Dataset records
<<<<

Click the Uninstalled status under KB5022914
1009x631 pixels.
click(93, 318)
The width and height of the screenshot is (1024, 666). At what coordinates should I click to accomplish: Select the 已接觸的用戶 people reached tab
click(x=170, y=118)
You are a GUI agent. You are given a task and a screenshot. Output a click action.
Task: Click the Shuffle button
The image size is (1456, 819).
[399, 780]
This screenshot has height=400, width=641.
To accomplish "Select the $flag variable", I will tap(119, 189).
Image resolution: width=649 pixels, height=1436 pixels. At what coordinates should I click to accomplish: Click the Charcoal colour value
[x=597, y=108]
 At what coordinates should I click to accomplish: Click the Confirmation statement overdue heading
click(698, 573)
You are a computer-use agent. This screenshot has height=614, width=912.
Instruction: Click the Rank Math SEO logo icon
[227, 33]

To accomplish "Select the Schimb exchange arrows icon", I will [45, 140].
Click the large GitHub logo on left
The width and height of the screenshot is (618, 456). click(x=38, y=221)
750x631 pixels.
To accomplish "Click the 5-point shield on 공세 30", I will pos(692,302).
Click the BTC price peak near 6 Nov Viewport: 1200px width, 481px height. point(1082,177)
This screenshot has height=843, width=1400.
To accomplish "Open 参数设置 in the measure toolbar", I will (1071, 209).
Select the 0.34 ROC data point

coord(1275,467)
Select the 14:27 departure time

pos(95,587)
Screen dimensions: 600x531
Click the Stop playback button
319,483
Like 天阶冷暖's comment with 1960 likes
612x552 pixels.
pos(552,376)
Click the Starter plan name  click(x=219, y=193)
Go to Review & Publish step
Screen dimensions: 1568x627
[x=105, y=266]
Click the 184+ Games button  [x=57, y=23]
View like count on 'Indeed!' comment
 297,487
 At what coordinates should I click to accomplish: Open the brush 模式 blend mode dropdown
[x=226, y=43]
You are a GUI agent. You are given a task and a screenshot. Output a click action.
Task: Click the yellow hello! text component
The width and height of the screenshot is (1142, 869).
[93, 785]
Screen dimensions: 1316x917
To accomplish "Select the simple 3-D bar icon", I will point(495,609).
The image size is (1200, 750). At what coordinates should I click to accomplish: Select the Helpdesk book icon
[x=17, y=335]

>>>>

■ Task description
Please write out the records again, starting with the line that contains "Screen dimensions: 1316x917" and going on through the end of the records, swapping "Helpdesk" for "Support" and leaving everything else unchanged.

■ Task response
Screen dimensions: 1316x917
To accomplish "Select the simple 3-D bar icon", I will point(495,609).
The image size is (1200, 750). At what coordinates should I click to accomplish: Select the Support book icon
[x=17, y=335]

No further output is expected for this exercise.